Marília: Imparcialidade, equilíbrio, neutralidade e objetividade são palavras que trouxeram problemas ao jornalismo com o passar dos anos. Em geral, são mal interpretadas. Não é segredo para ninguém que o jornalismo é financiado (por empresas/anúncios, assinantes ou outras formas). Quem investe quer que suas premissas ou pontos de vista estejam contemplados de alguma forma. A transparência com o público sempre é o melhor caminho. O ideal seria abrir essas informações ao público (quem financia a empresa de comunicação), mas isso dependeria de uma mudança cultural muito forte em países como o Brasil. Mais do que isso, o jornalismo pecou, ao longo do tempo, em não abrir os seus processos. Poucas pessoas sabem como funciona um fluxograma dentro de uma redação. Não raro as pessoas culpam o repórter pela publicação de alguma informação equivocada, mas não levam em conta que este mesmo repórter consulta fontes e tem um editor acima dele que toma as decisões. A questão de utilizar um ou outro termo para se referir a uma situação não dialoga, necessariamente, com a imparcialidade. É a subjetividade do repórter que está em operação — a subjetividade existe na dualidade com a objetividade (entendida, aqui, como método para apreender aspectos da realidade). Nem toda escolha do jornalista é de caso pensado. Às vezes se utiliza um verbo ou um substantivo porque pareceu adequado no contexto (no caso do jornal impresso, as palavras precisam se encaixar em determinado número de colunas). Se o jornalismo abrisse seus processos e fosse mais transparente, as pessoas saberiam disso.

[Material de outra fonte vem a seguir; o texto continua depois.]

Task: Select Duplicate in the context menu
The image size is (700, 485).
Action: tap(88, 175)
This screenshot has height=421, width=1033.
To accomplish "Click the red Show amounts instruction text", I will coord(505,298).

Pochete: Você acredita em novas linguagens como forma de aproximação com o público?

Marília: Dar uma nova roupagem a linguagens já existentes pode ser um dos caminhos para compreender de que forma o público deseja se informar. Os podcasts, por exemplo, têm feito muito sucesso no Brasil e no mundo. Em alguns casos, empresas jornalísticas fazem programas muito bem produzidos, que lembram muito o formato de uma mesa redonda para o debate no rádio. Outra aposta no jornalismo digital são as visualizações de dados como forma de “desenhar” ao leitor as informações. É necessário experimentar para ver o que dá certo.

Pochete: Vídeo ou texto?/Impresso ou digital?

Marília: Para as duas perguntas, a resposta é: depende. Tanto o formato do conteúdo quanto a plataforma em que esse conteúdo é oferecido funciona de acordo com a preferência do público, aspectos de geração, contexto social e geográfico etc. Audiências mais jovens tendem a se engajar com conteúdo curto e efêmero, como os vídeos. No interior do Estado, por experiência própria, sei que o jornal impresso ainda tem muita força. Não é possível dizer que só o vídeo faz sucesso. Do contrário, formas mais complexas e contextuais de jornalismo simplesmente não encontrariam espaço para prosperar. A questão me parece ser aproveitar os formatos da melhor forma possível, conhecendo a audiência.

Pochete: Tempo ou qualidade?

Marília: Qualidade, claro, lembrando que meu lugar de fala é de pesquisadora e não de repórter ou proprietária de veículo de comunicação, para os quais essa percepção pode ser diferente. O fato é que o ambiente digital congrega diferentes formas de se fazer jornalismo, desde os alertas e constantes produções de breaking news até conteúdos mais complexos, como o jornalismo de dados e o jornalismo explicativo. De maneira geral, o tempo de produção tem sido debatido na academia. Além das formas que mencionei há pouco, há movimentos de desaceleração inclusive no jornalismo, a exemplo do chamado slow journalism, que prioriza o contexto.

Pochete: Tradicional ou inovação?

Marília: O melhor dos dois, eu diria. Não se pode anular tudo o que foi construído até o momento, assim como também não é possível insistir em modelos que já não dão certo. A questão me parece ser aprender com as falhas e ficar atento aos novos modelos, a fim de compreender o que pode ser aplicado em cada contexto. Novos formatos e novos veículos dependem da demanda por jornalismo.